### EXERCISE DETAILS
Which lines run from the one containing "Task: Click the" to the end of the entries below? Reproduce them exactly, both ends included.

(Records contained in a dataset)
▶

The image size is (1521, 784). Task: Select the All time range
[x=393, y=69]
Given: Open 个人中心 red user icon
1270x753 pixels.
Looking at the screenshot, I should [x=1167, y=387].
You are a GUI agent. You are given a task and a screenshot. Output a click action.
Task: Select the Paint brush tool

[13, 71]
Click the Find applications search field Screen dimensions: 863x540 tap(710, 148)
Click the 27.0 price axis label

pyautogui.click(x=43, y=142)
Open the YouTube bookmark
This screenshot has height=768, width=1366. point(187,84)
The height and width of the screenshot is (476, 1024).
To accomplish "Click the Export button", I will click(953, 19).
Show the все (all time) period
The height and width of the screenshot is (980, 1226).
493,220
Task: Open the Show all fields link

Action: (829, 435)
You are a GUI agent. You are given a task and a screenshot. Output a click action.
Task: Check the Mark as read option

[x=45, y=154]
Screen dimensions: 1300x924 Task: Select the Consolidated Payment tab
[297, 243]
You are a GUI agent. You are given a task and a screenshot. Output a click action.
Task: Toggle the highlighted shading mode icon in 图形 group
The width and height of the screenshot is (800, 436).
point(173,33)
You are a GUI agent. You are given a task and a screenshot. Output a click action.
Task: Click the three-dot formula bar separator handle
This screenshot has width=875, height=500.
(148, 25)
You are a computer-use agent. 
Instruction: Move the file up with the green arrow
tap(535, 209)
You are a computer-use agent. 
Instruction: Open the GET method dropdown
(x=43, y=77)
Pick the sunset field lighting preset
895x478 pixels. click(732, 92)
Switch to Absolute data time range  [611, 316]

◀

### ANSWER BOX
Task: Click the three-dot formula bar separator handle
This screenshot has width=875, height=500.
(148, 25)
You are a computer-use agent. 
Instruction: Move the file up with the green arrow
tap(535, 209)
You are a computer-use agent. 
Instruction: Open the GET method dropdown
(x=43, y=77)
Pick the sunset field lighting preset
895x478 pixels. click(732, 92)
Switch to Absolute data time range  [611, 316]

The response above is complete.